─── Information provided ───

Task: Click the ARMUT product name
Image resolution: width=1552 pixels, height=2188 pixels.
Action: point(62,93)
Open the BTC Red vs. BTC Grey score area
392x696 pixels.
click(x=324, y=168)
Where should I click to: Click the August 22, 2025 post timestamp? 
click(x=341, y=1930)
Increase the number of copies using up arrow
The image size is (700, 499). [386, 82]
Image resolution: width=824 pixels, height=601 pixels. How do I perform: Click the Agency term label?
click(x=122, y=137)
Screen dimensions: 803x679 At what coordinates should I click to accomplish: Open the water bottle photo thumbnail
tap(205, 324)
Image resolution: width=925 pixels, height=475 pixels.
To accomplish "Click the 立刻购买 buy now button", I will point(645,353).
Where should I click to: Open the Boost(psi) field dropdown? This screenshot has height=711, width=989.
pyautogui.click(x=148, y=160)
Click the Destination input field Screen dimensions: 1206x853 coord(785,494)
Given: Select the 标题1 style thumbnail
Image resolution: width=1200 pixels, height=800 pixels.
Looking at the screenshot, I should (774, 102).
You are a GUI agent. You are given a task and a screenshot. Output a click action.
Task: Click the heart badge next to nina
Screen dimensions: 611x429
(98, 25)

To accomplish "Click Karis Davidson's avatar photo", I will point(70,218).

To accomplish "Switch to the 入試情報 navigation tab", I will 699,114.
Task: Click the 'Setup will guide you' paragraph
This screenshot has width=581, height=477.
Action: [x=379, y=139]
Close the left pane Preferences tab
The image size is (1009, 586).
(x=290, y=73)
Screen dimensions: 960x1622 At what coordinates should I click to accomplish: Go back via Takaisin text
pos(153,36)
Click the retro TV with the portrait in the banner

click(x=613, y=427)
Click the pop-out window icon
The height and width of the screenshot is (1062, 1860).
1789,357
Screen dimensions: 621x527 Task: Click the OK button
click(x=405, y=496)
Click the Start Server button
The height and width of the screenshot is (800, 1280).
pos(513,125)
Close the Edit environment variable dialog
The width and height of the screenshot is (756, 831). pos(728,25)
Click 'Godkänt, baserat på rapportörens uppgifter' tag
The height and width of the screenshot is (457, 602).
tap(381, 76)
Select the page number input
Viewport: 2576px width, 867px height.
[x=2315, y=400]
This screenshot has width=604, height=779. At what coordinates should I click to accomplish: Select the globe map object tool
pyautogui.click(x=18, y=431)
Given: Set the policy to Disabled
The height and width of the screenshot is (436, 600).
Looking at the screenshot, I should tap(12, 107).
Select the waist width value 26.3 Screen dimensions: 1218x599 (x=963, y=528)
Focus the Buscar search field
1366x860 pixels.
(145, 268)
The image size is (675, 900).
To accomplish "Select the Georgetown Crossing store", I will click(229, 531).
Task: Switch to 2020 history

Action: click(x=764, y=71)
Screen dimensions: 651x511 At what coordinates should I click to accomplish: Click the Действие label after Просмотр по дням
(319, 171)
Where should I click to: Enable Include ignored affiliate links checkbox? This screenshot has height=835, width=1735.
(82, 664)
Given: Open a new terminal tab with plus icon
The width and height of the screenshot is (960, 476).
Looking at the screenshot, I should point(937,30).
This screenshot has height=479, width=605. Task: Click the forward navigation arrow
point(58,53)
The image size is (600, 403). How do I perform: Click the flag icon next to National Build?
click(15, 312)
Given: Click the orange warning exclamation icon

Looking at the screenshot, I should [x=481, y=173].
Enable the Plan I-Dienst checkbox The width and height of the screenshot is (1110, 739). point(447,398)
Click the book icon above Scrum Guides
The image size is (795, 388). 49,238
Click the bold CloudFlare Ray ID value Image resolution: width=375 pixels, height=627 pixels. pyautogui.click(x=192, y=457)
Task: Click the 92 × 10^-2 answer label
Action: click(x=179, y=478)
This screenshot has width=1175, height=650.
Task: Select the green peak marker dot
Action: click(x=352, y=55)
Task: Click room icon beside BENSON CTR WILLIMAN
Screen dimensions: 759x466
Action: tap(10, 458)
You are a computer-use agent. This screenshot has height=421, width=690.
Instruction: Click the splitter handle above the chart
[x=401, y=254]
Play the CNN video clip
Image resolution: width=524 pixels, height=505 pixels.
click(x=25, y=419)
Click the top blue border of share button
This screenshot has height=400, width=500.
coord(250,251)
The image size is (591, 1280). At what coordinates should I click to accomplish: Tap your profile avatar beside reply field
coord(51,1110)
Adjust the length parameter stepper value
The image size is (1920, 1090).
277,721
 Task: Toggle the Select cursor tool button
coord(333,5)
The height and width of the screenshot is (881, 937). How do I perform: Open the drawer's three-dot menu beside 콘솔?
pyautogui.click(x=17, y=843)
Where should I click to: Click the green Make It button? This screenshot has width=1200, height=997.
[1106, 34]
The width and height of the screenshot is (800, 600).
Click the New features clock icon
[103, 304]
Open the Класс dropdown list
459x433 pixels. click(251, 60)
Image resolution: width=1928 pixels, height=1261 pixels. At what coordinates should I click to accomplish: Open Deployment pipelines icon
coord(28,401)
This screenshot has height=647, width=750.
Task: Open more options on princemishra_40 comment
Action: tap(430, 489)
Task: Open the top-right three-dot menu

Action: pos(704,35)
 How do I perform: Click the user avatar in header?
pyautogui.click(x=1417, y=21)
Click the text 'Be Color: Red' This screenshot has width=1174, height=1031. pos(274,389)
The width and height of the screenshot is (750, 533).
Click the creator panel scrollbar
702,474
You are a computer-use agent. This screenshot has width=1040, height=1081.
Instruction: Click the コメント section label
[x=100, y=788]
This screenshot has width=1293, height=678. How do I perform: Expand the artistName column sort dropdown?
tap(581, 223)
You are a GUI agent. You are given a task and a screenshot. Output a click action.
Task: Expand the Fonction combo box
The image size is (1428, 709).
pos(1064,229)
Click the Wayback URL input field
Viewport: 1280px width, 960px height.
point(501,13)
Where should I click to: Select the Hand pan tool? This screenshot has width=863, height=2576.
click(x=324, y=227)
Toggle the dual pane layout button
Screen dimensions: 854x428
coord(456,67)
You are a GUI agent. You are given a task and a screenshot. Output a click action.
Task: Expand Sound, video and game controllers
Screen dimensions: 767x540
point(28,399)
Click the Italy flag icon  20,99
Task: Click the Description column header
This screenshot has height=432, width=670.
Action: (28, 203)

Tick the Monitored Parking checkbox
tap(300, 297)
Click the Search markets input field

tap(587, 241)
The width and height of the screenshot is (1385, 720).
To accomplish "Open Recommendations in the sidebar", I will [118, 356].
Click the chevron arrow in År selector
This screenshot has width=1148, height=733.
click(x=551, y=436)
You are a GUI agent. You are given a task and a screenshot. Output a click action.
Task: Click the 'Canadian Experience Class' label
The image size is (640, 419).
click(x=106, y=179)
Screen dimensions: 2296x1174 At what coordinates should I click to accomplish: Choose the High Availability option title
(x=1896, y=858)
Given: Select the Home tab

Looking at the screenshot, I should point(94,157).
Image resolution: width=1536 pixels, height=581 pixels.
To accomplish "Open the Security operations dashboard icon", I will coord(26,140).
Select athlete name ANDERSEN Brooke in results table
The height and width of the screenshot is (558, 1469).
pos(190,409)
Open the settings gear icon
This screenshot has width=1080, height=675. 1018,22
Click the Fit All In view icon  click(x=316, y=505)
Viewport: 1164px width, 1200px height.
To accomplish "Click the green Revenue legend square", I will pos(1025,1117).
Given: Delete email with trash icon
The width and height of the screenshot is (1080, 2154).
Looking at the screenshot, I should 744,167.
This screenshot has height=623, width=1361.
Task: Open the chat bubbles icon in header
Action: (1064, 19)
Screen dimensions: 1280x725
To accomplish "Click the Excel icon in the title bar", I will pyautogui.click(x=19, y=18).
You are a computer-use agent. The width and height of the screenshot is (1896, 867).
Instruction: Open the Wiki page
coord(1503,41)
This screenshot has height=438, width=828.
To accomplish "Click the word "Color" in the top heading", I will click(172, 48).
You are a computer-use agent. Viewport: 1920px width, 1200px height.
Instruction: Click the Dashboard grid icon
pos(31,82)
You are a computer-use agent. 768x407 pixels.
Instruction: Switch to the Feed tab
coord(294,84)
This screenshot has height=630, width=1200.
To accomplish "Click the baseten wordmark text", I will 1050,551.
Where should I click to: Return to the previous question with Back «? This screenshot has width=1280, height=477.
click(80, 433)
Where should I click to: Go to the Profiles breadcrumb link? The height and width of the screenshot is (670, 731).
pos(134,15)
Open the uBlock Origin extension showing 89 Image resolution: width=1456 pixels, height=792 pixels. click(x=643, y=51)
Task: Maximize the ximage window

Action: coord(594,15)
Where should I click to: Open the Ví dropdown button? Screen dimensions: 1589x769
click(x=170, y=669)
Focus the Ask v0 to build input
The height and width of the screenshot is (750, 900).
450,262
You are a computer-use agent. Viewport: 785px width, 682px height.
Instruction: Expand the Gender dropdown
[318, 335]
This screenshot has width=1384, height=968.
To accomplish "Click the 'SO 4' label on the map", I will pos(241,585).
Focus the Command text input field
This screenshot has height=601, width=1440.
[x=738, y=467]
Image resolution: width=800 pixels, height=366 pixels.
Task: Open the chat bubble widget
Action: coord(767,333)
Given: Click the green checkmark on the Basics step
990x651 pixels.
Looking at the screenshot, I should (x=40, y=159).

───

Problem requirements: Show all of the lines above in which "video" is present.

Answer to the exercise:
Play the CNN video clip
Task: Expand Sound, video and game controllers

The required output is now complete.